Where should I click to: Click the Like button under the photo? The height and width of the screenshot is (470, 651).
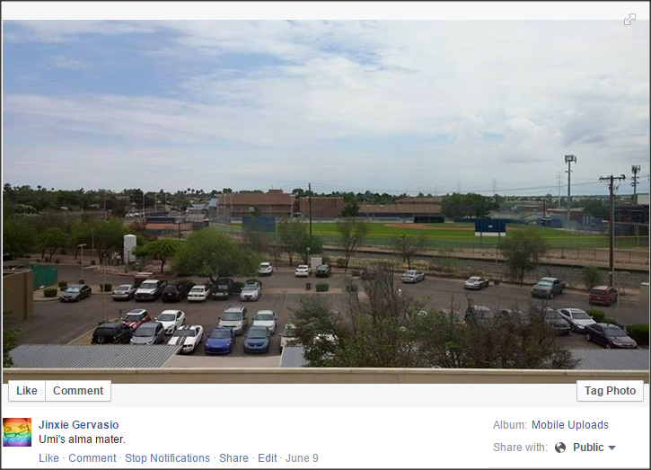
---
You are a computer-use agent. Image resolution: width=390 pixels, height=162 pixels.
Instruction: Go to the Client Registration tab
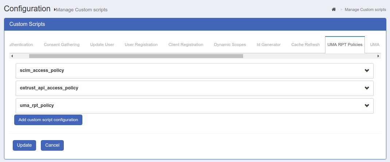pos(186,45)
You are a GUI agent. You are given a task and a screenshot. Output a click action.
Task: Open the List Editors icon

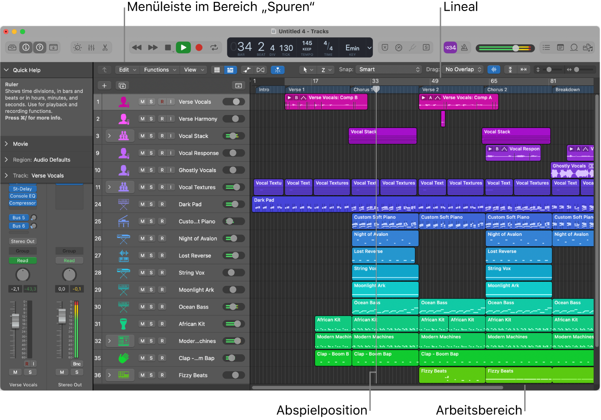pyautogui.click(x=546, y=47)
---
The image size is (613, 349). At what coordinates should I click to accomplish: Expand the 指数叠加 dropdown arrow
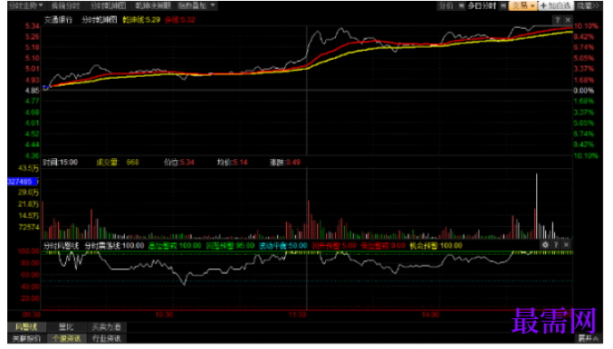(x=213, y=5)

The task =>
Copy the lines exactly, beginning with the line that contains "The image size" and continuing through the line that contains "(x=213, y=5)", including both. Omit the pictures from your answer.

Finished exercise =>
The image size is (613, 349). At what coordinates should I click to accomplish: Expand the 指数叠加 dropdown arrow
(x=213, y=5)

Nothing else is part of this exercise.